現在「服部」で作られている医療用ポリエチレン(PE)ガウンは、中国製の3倍ほどの値段です。ホームページで見てみると価格は以下。

●10枚セット2,860円

●100枚セット26,400円

●500枚セット121,000

これが中国産の場合1/3の価格で済むというのだから、コロナ関連で支出が多くなった今、県としても病院としても少しでも安く済ませたいという気持ちは分からなくはありません。

しかし、安全性はどうなのでしょう。しっかりとした基準を満たしている商品なのでしょうか。また、今後中国製の商品が入ってこなくなった場合、今後国内企業が生産を取りやめてしまったら、一体どうするつもりなのでしょうか。

雨合羽で代用していた頃からまだ1年も経っていないのに・・・

新型コロナウイルスが広がりを見せた2020年の春。医療用ガウンが不足して、雨合羽を民間から集めるという事態に陥ったことが未だ記憶に新しいのではないでしょうか。この令和の現代に、医療従事者が雨合羽を着て作業をしている光景がニュースで流れたのは、とても衝撃的でした。

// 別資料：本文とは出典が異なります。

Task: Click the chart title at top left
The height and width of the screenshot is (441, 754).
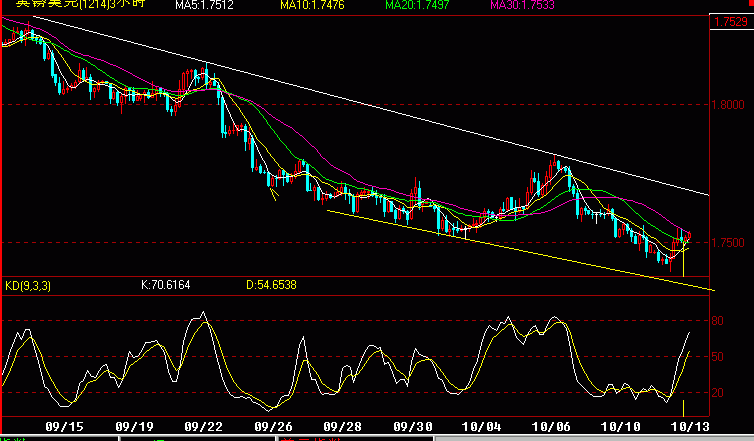Action: pyautogui.click(x=60, y=5)
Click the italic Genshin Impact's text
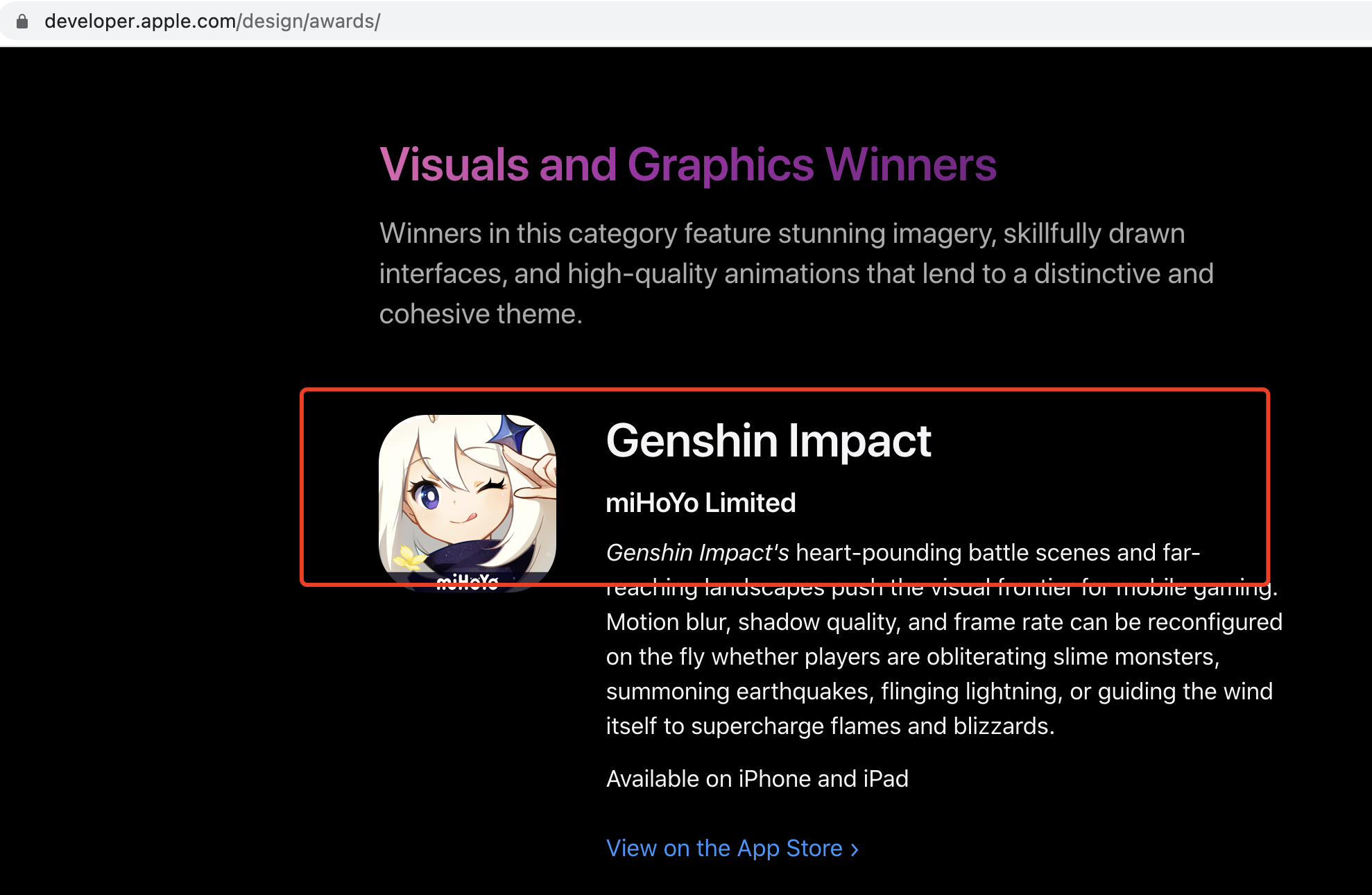 point(698,553)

今でも調べると手作りガウンの画像や動画が出てきます。

阪大病院は2020年4月、新型コロナウイルスに感染した患者に使う防護服が足りなくなったとして、ポリ袋で代用、宝塚市立病院でも防護服不足で雨合羽を提供して欲しいというお願いまで出しています。

それなのにまだこの事態から1年も経っていない今、ここにきて中国産が安く手に入るようになったからと、安易に医療従事者の命に関わる衛生用品を中国製品を購入してしまう現状に憤りを感じます。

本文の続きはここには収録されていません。